--- Excerpted text ---
'''
WHEREAS, the parties entered into that certain Investment Agreement dated
as of December 28, 2000 (the "Investment Agreement");
WHEREAS, the Capital Call Agreement has been amended as of the date
hereof;
WHEREAS, the parties desire to amend the Investment Agreement to reflect
the amendments made to the Capital Call Agreement.
NOW, THEREFORE, in consideration of the mutual covenants and agreements
set forth in this Amendment, and for other good and valuable consideration, the
receipt and sufficiency of which are hereby acknowledged, the parties hereto
hereby agree as follows:
A. Section 1.1 of Article I is hereby amended to delete the definition of
Closing Date and to insert in its place the following definition: "'Closing
Date' means the date on which the Initial Closing, the Second Closing, or the
Third Closing, as applicable, actually occurs."
'''
--- Supplied information ---
'''
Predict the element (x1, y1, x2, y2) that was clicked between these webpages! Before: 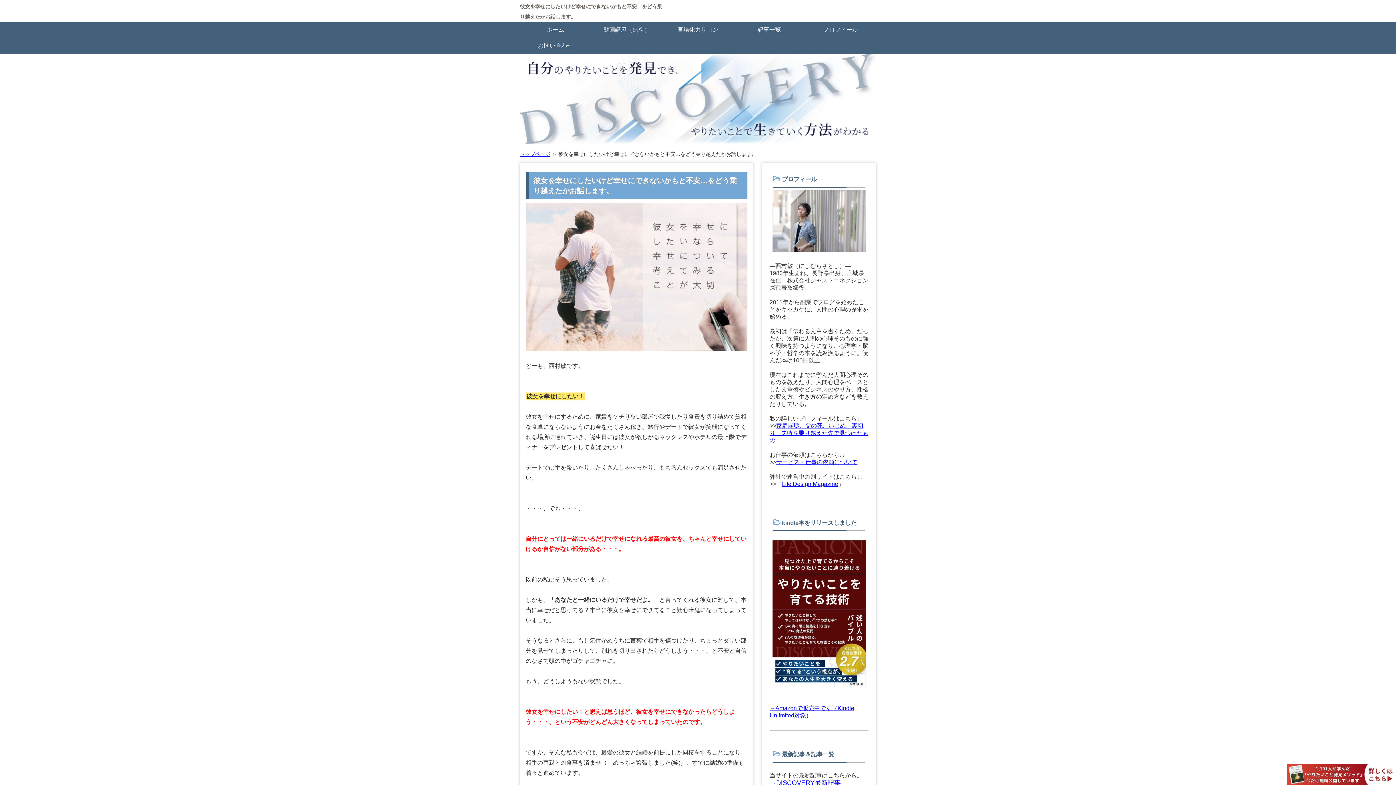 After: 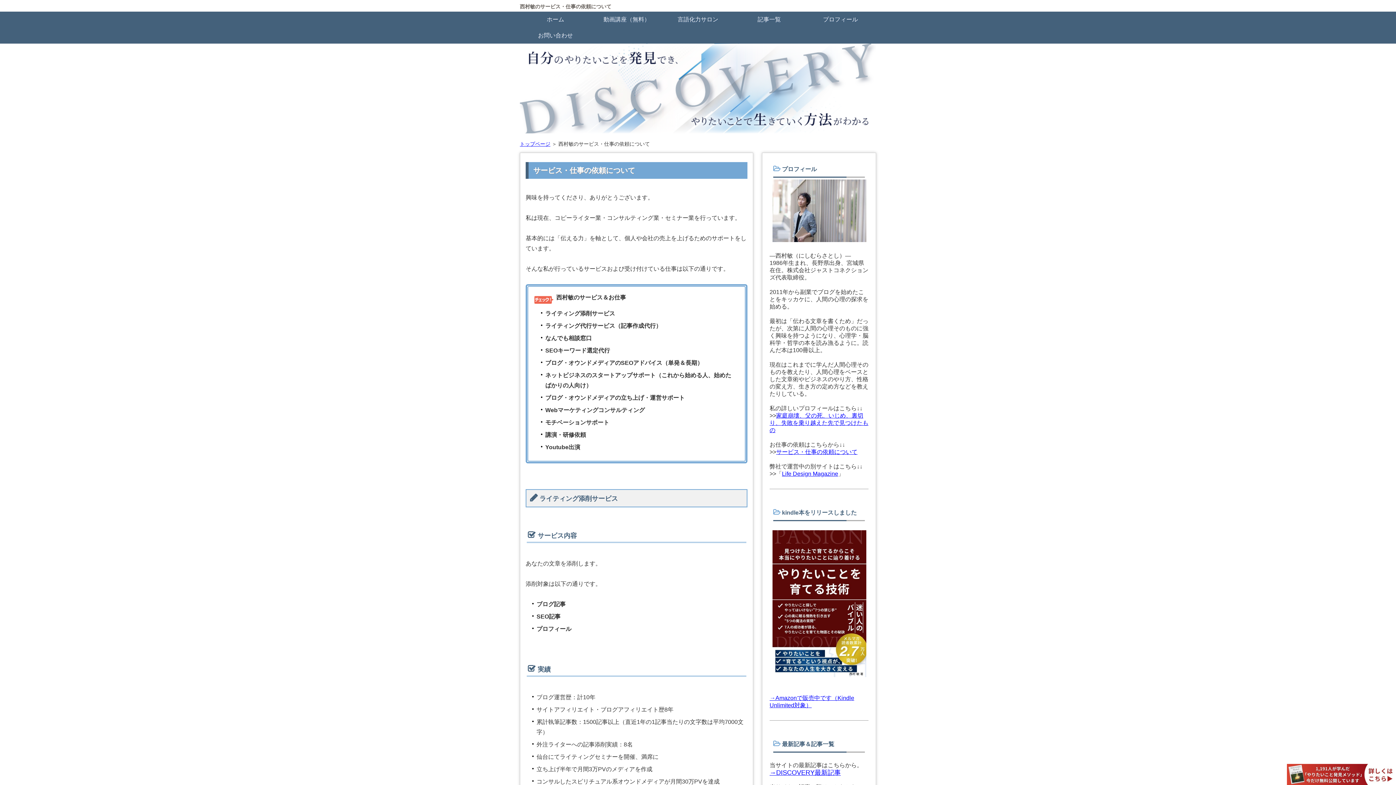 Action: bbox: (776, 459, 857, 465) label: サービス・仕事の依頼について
'''
'''
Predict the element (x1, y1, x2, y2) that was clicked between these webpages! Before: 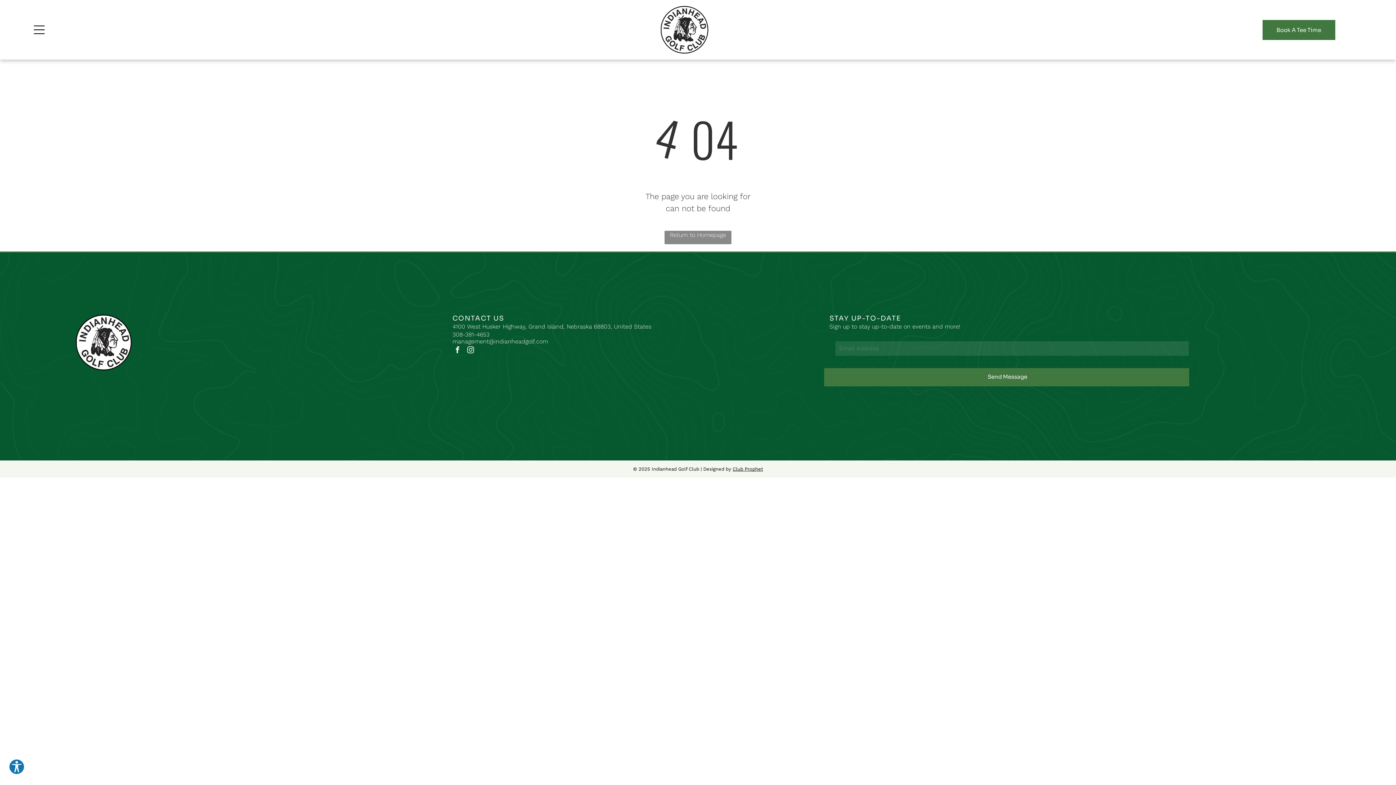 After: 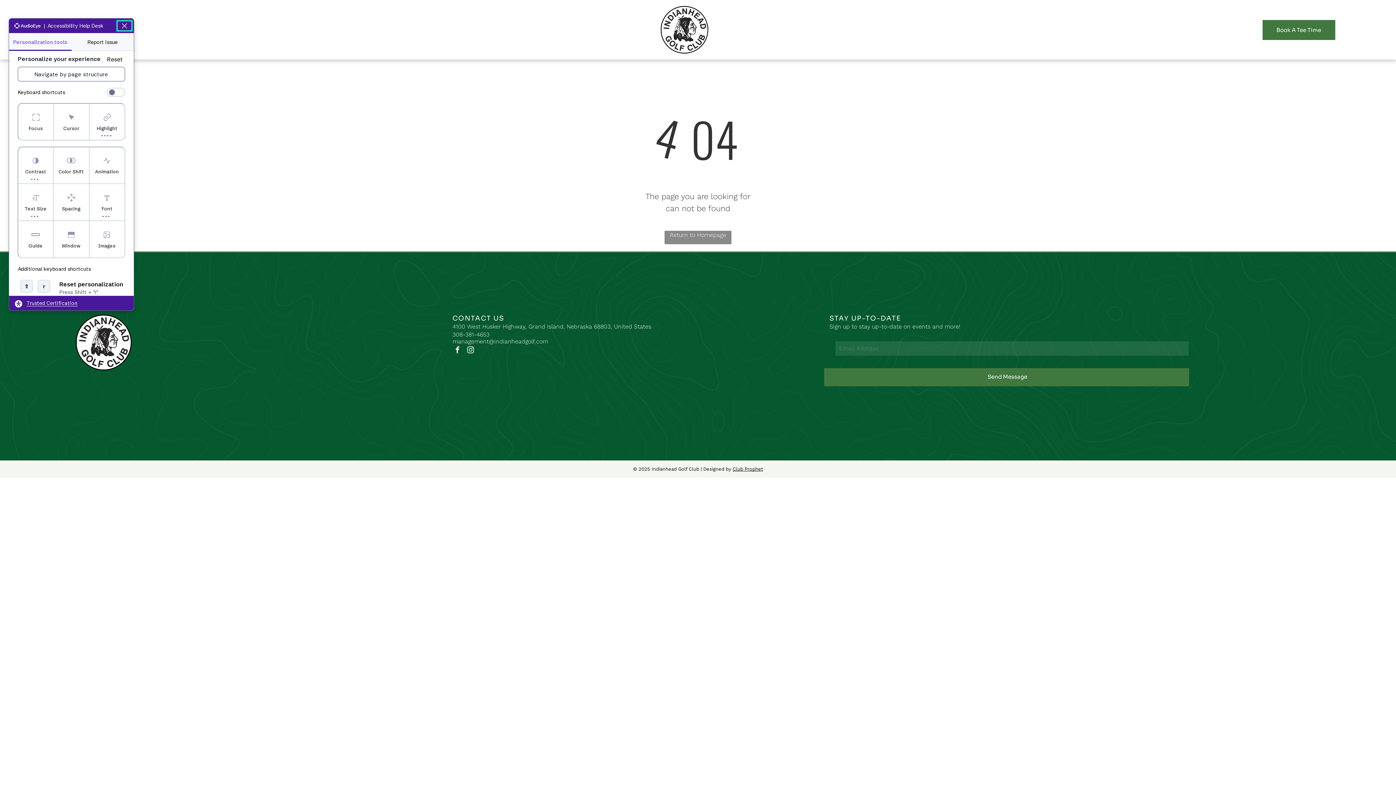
'''
--- Task statement ---
List every closing named in the new definition of "Closing Date" in the amendment excerpt. The listing above is separate from the amendment excerpt and unrelated to it.

--- Written solution ---
Initial Closing, Second Closing, Third Closing